TEXT:
----

Last year, the land department had approved three mining leases in the area, including one from cement manufacturer California Portland Cement. Back in February, County Administrator Chuck Huckelberry told the supes that the mining plan could still possibly be stopped, because California Portland was having trouble getting a 404 permit from the U.S. Army Corps of Engineers. In addition, an application designating Davidson Canyon as an outstanding waterway was still making its way through the state bureaucracy, which could eventually offer protections against mining.

Now Carroll is coming to the defense of community activists still reeling from the county’s July approval of a floodplain-use permit that makes way for California Portland to build a mining road through Davidson Canyon wash.

Carroll pushed for a revocation of the permit on Tuesday, Dec. 16, allowing the supervisors one more chance to show they care about protecting Davidson Canyon—and the supes voted it down.

Members of the Empire Fagan Coalition, who are fighting to save Davidson Canyon, note that earlier this month, the state approved Davidson Canyon’s outstanding water designation, and California Portland still hasn’t received its 404 permit—something they understood was required before a floodplain-use permit could be issued. They like to point out Davidson Canyon’s importance; the area southeast of Tucson near Vail is considered a major contributor to the water aquifer in the Tucson basin.

Carroll says the outstanding water designation and the lack of a 404 permit had given him hope that the county could easily revoke the permit.

3 replies on “Sugar Ray’s Fellow Supes Fail Davidson Canyon”

  1. Thanks again for the blog.

    Not a member of the Empire Fagan coalition, but a community supporter who understands that the necessary 404 did not need to be issued before the Floodplain Use Permit was approved and issued by Pima County. It did, however, have to be requested. It was not. That is very clear.

    The saddest thing of all is that the citizens were not allowed to present evidence.

    Here is the ordinance:

    16.20.060 Permit–Revocation.

    For failure to comply with the terms of the floodplain use permit, or, if the permit is found to not conform to the requirements of this title or another title, state or federal regulation, the County and the District shall be entitled to revoke the floodplain use permit. The Chief Engineer shall provisionally revoke the permit pending a hearing by giving written notice by registered mail or personal delivery to the applicant citing the reasons for revocation.”

    So, The Chief was there, the applicant was there, the County was there and they refused to hear our evidence for the temporary revocation.

----

PROBLEMS TO SOLVE:
1 – In the Davidson Canyon text, where is the area located?
2 – Continue the Davidson Canyon text from its final sentence.

RECORDED INFORMATION:
----

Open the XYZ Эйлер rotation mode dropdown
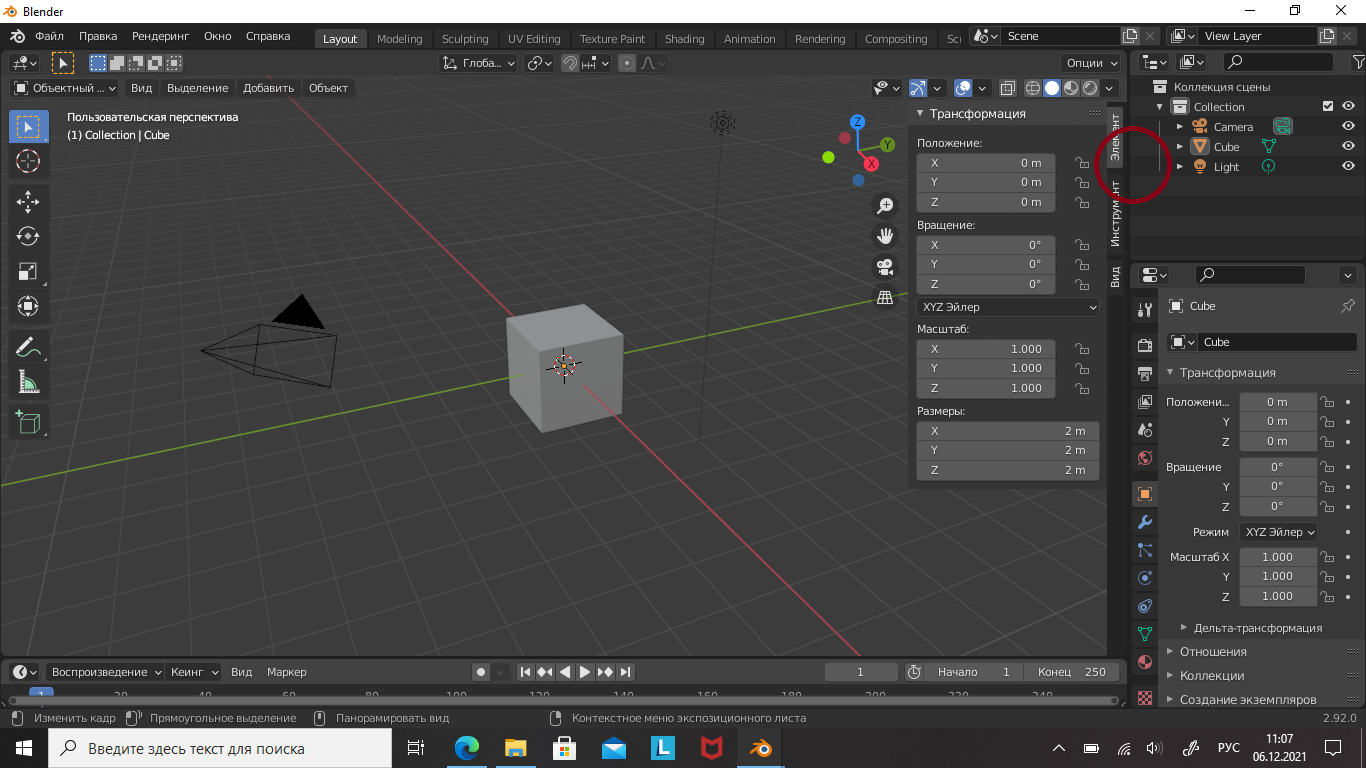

----

RESPONSES TO THE TASKS:
1 – Southeast of Tucson near Vail.

2 –
  2. Mari: thank you for your important coverage in our efforts to save Davidson Canyon from mining by Arizona/California Portland Cement –there are many issues involved, but I would like to highlight one critically important fact.

    The posting above by “Empire Mountain Chigger” (great name, by the way) has accurately copied the Pima County code regarding revocation of county permits. However, the County Attorney’s office issued their legal interpretation at the meeting, which a majority of the board followed, that the Board of Supervisor’s had no authority to revoke the permit. Hence, Chairman Elias asserted that the topic could not be broached or dealt with by the Board, and the only action allowed was to have our constituetns wait until the end of the Board meeting to make comments at “Call to the Audience” where the Board just sits and listens and cannot respond. Yet the code cited above is clear:

    If the permit does not confirm to county requirements (of which there is much evidence to suggest, or at least consider) the code clearly states that “…the County and the District shall be entitled to revoke the floodplain use permit.”

    The Board of Supervisors is “the County” as well as being “the District” (the Supes also act as the Flood Control District Board).
    In other words, the Board unquestionably has the legal authority and every right to revoke the permit, in spite of whatever County
    Administrator Chuck Huckelberry or the County Attorney might claim.

    Although the Great American Homer Simpson once said: “facts are useless, they can be used to prove anything!” — the facts are still the facts.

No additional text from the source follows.